*What is required*
Print the lines of the data below exactly as they appear, starting at the line containing "The height and width of the screenshot is (227, 219)." and ending at the line containing "Action: pos(124,232)", with both of those lines included.

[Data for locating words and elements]

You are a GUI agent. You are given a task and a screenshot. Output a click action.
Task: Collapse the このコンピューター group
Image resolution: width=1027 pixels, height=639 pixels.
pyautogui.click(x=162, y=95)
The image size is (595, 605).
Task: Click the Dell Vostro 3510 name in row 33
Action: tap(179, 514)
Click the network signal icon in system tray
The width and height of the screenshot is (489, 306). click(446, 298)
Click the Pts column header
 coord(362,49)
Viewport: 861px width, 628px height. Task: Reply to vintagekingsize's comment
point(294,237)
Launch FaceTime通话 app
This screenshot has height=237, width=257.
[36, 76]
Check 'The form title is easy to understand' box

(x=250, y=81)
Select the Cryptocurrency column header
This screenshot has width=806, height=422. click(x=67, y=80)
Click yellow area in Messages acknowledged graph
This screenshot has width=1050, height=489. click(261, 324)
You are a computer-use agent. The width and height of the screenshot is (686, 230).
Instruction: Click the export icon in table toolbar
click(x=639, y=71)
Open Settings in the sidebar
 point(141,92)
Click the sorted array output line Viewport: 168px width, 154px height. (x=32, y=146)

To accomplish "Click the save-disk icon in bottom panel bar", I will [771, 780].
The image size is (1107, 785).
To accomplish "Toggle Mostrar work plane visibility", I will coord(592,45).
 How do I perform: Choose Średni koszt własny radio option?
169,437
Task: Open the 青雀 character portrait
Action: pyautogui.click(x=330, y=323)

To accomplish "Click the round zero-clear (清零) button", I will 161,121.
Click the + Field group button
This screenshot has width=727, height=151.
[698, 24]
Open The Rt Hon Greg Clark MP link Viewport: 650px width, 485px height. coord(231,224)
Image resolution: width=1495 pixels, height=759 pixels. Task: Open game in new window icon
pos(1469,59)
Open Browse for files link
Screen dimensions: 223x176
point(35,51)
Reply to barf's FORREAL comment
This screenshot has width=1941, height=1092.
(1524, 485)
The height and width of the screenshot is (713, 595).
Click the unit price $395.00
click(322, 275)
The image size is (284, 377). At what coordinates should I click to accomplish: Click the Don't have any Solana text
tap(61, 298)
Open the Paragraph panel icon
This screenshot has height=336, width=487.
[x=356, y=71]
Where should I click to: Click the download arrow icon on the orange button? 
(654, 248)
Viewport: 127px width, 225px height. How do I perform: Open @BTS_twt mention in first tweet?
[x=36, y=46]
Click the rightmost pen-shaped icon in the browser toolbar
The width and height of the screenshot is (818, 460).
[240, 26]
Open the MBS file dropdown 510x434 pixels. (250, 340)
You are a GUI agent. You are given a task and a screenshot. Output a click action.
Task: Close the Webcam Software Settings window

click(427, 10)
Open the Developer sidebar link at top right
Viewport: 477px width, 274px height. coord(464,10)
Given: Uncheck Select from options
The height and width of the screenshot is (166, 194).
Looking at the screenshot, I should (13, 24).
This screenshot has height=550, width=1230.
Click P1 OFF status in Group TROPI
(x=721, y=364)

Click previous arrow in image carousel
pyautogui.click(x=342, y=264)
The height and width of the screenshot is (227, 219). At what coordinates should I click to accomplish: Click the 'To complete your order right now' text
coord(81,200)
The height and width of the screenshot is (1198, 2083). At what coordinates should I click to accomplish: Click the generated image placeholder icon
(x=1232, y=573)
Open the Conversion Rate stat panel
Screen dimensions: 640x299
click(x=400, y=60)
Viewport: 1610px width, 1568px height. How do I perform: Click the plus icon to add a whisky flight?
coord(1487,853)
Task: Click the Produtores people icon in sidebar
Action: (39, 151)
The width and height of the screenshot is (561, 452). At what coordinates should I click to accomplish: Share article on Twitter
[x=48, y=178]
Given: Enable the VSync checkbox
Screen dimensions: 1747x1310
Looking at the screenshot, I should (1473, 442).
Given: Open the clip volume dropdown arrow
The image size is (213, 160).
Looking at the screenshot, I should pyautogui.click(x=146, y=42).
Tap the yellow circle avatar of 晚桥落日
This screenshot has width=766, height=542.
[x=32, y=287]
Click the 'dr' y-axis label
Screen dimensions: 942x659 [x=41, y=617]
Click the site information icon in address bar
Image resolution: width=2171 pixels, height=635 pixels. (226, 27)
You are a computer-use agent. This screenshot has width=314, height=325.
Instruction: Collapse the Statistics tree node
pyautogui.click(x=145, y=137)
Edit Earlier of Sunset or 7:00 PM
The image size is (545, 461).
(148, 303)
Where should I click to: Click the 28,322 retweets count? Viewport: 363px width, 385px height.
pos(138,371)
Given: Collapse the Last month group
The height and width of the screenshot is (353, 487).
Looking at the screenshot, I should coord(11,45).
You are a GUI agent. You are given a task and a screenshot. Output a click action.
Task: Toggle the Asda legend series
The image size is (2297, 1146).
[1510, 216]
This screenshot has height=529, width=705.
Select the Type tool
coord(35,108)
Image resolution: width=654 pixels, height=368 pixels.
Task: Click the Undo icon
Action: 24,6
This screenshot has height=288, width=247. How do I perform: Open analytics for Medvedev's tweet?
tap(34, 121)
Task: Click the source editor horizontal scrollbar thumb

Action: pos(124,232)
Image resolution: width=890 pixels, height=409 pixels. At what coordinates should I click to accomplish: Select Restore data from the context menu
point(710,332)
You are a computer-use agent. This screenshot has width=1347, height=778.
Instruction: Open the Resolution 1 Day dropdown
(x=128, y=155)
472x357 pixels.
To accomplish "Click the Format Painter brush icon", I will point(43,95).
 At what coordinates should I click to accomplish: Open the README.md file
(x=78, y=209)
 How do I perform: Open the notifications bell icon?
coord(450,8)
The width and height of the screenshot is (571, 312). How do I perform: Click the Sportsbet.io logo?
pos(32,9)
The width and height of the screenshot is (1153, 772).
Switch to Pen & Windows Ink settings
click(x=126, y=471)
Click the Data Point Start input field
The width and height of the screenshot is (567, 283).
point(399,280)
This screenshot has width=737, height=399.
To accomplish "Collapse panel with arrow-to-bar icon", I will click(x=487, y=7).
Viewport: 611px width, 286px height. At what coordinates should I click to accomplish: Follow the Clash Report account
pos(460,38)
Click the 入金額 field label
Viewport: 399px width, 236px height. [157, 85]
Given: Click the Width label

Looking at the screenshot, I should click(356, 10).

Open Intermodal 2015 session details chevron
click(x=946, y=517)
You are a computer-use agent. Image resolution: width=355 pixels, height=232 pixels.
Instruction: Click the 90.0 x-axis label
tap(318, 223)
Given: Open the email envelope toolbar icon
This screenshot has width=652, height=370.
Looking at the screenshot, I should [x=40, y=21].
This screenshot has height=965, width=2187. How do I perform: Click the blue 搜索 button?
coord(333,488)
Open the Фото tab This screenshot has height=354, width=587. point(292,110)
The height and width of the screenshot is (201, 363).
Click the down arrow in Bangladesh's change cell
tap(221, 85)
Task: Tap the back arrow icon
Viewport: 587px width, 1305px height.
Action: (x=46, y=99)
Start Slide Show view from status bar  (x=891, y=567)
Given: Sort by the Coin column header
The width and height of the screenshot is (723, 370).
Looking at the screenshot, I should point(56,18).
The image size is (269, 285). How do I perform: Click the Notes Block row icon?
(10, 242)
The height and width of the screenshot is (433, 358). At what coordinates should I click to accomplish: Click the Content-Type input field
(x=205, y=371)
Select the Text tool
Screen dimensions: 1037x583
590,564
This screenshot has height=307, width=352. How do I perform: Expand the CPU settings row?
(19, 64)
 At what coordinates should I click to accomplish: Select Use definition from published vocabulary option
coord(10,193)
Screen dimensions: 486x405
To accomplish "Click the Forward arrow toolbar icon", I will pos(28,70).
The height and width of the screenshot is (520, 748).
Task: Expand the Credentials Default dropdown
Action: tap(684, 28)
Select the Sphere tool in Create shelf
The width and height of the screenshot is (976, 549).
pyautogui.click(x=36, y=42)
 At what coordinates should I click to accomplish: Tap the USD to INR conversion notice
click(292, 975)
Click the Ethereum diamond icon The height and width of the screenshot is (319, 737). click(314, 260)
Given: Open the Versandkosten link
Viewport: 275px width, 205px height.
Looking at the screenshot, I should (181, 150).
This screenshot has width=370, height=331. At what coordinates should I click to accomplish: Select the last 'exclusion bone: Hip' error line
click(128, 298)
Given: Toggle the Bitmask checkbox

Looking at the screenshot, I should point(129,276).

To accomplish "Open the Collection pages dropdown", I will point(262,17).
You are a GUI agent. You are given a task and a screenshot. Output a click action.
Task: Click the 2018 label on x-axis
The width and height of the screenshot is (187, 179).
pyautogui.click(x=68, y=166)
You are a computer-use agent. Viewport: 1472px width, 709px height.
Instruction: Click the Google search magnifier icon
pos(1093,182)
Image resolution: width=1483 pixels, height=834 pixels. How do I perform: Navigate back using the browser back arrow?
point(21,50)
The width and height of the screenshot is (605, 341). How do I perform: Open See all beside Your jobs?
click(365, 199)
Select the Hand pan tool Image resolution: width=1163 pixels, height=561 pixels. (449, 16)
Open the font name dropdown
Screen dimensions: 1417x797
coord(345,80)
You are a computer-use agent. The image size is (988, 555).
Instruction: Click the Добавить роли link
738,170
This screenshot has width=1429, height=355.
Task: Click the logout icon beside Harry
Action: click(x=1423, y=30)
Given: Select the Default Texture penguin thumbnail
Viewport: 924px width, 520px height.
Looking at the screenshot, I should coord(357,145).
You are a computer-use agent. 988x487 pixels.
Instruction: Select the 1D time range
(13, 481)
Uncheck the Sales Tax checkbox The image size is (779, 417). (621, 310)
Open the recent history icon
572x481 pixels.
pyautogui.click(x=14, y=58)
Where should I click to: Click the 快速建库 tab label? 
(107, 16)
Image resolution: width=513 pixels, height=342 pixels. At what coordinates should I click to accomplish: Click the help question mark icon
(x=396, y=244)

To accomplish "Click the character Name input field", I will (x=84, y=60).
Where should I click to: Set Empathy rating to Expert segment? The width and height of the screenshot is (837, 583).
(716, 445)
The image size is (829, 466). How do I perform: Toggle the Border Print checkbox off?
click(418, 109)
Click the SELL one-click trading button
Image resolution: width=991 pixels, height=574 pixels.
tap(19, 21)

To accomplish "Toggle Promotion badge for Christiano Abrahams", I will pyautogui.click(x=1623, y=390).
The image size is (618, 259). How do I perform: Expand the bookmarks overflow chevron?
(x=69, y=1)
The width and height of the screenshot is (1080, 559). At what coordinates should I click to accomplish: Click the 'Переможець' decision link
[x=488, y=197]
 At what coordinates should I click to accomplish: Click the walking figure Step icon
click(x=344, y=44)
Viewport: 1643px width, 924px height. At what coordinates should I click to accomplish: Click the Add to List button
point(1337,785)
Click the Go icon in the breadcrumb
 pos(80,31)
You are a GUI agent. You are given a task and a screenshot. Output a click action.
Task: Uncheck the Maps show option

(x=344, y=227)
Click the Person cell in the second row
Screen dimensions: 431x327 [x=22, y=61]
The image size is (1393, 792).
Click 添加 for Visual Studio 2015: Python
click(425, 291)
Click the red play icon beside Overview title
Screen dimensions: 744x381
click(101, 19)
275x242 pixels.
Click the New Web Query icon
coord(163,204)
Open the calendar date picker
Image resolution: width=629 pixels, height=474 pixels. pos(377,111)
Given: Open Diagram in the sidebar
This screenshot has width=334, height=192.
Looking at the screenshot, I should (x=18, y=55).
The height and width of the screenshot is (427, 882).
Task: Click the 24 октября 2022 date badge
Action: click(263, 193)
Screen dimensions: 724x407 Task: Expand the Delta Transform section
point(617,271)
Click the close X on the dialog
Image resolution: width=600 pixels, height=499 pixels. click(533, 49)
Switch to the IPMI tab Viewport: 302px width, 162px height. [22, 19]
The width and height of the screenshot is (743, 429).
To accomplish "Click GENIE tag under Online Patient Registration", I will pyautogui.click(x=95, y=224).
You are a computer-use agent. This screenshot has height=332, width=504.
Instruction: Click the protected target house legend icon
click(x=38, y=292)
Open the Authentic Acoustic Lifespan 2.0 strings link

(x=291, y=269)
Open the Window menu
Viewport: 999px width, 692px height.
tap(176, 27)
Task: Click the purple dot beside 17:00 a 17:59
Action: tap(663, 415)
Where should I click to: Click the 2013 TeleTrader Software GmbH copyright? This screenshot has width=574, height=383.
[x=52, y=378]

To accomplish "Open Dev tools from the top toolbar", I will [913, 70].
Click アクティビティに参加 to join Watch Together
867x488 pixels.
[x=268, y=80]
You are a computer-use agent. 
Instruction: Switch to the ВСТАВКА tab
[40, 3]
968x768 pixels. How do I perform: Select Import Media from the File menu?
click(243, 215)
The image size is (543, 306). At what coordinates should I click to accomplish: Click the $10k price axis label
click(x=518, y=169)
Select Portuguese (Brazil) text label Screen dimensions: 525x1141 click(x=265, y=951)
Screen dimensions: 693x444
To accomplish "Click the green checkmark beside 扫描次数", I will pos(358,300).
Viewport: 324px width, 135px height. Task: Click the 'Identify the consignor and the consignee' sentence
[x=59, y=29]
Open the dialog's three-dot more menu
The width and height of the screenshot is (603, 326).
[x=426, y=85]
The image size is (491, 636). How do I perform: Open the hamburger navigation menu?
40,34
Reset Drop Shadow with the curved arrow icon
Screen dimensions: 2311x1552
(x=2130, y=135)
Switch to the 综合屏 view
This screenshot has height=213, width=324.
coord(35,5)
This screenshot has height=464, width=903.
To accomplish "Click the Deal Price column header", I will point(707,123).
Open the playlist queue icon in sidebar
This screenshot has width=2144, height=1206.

*Written response*
The height and width of the screenshot is (227, 219). At what coordinates should I click to accomplish: Click the 'To complete your order right now' text
coord(81,200)
The height and width of the screenshot is (1198, 2083). At what coordinates should I click to accomplish: Click the generated image placeholder icon
(x=1232, y=573)
Open the Conversion Rate stat panel
Screen dimensions: 640x299
click(x=400, y=60)
Viewport: 1610px width, 1568px height. How do I perform: Click the plus icon to add a whisky flight?
coord(1487,853)
Task: Click the Produtores people icon in sidebar
Action: (39, 151)
The width and height of the screenshot is (561, 452). At what coordinates should I click to accomplish: Share article on Twitter
[x=48, y=178]
Given: Enable the VSync checkbox
Screen dimensions: 1747x1310
Looking at the screenshot, I should (1473, 442).
Given: Open the clip volume dropdown arrow
The image size is (213, 160).
Looking at the screenshot, I should pyautogui.click(x=146, y=42).
Tap the yellow circle avatar of 晚桥落日
This screenshot has width=766, height=542.
[x=32, y=287]
Click the 'dr' y-axis label
Screen dimensions: 942x659 [x=41, y=617]
Click the site information icon in address bar
Image resolution: width=2171 pixels, height=635 pixels. (226, 27)
You are a computer-use agent. This screenshot has width=314, height=325.
Instruction: Collapse the Statistics tree node
pyautogui.click(x=145, y=137)
Edit Earlier of Sunset or 7:00 PM
The image size is (545, 461).
(148, 303)
Where should I click to: Click the 28,322 retweets count? Viewport: 363px width, 385px height.
pos(138,371)
Given: Collapse the Last month group
The height and width of the screenshot is (353, 487).
Looking at the screenshot, I should coord(11,45).
You are a GUI agent. You are given a task and a screenshot. Output a click action.
Task: Toggle the Asda legend series
The image size is (2297, 1146).
[1510, 216]
This screenshot has height=529, width=705.
Select the Type tool
coord(35,108)
Image resolution: width=654 pixels, height=368 pixels.
Task: Click the Undo icon
Action: 24,6
This screenshot has height=288, width=247. How do I perform: Open analytics for Medvedev's tweet?
tap(34, 121)
Task: Click the source editor horizontal scrollbar thumb

Action: pos(124,232)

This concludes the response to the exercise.